- WORK REQUIRED -
Give back, unaltered, the lines from the one with "Go to the Oger logo homepage" to the end of the material, omitting pictures.

- SOURCE RECORDS -

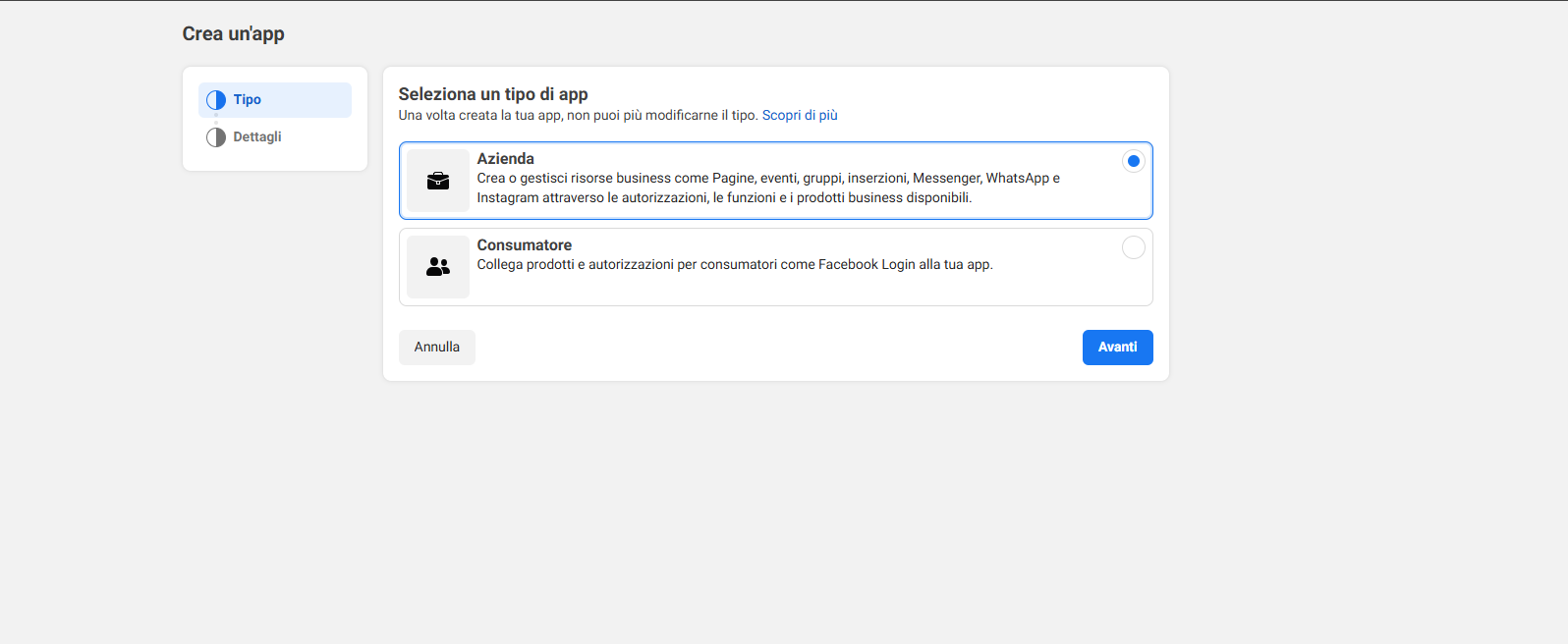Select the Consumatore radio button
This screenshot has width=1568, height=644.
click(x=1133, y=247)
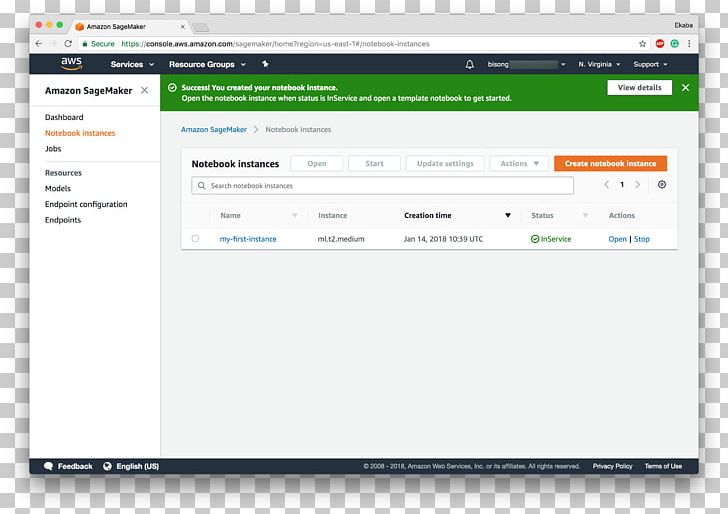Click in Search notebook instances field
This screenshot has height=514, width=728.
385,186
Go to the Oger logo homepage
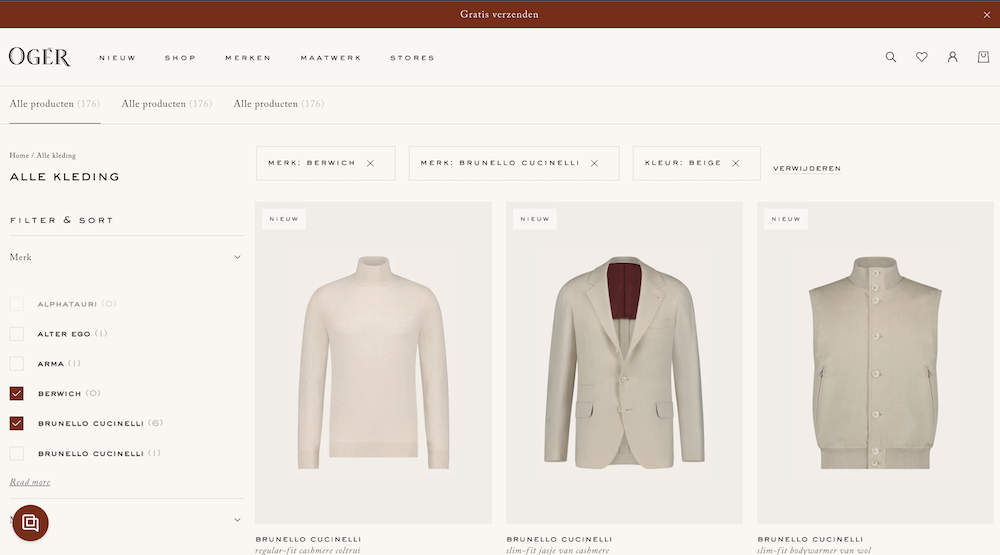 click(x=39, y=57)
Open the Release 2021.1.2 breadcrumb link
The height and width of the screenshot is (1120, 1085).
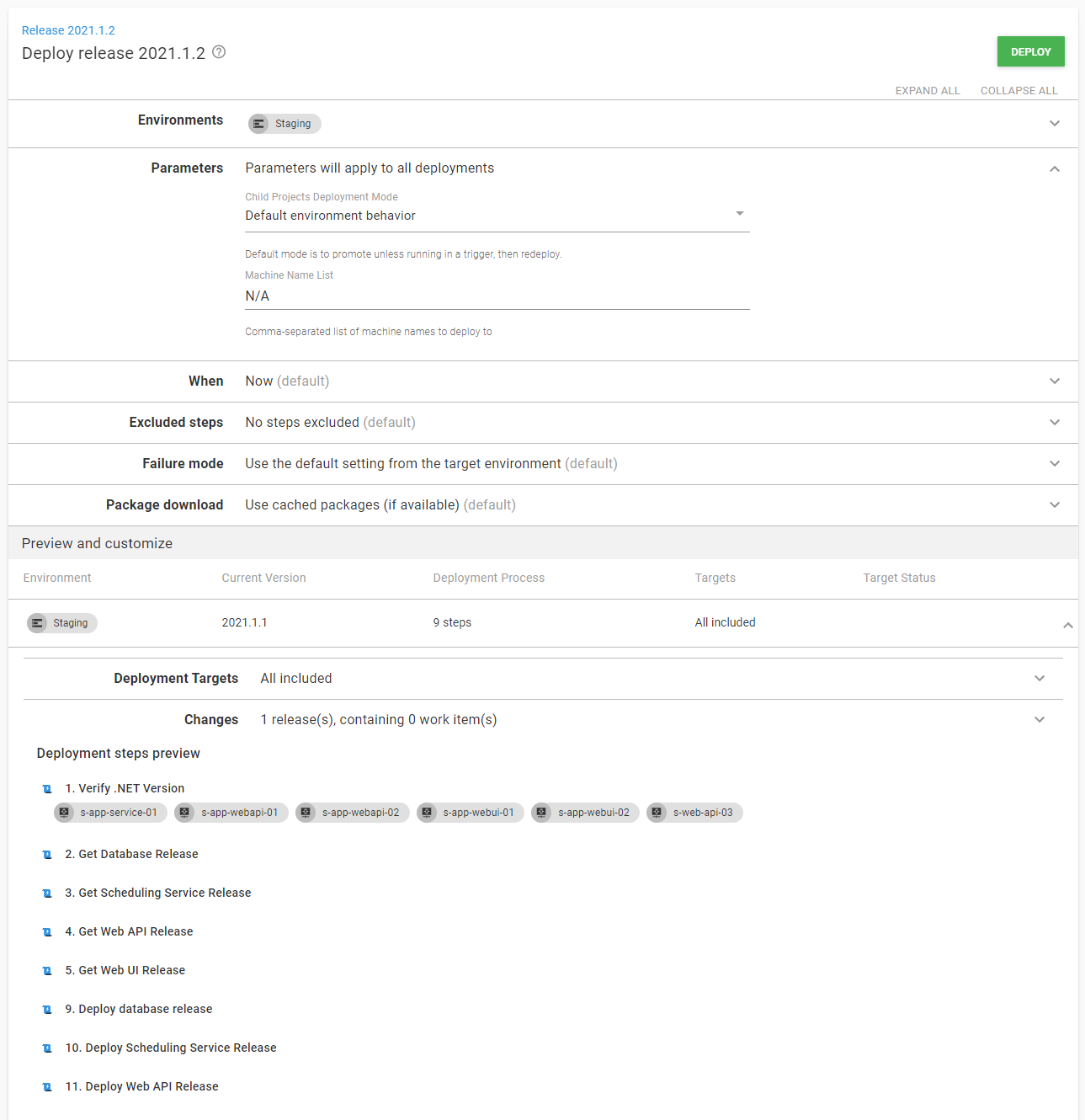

- OUTPUT FOR THIS EXERCISE -
Go to the Oger logo homepage
 click(x=39, y=57)
Open the Release 2021.1.2 breadcrumb link
The height and width of the screenshot is (1120, 1085).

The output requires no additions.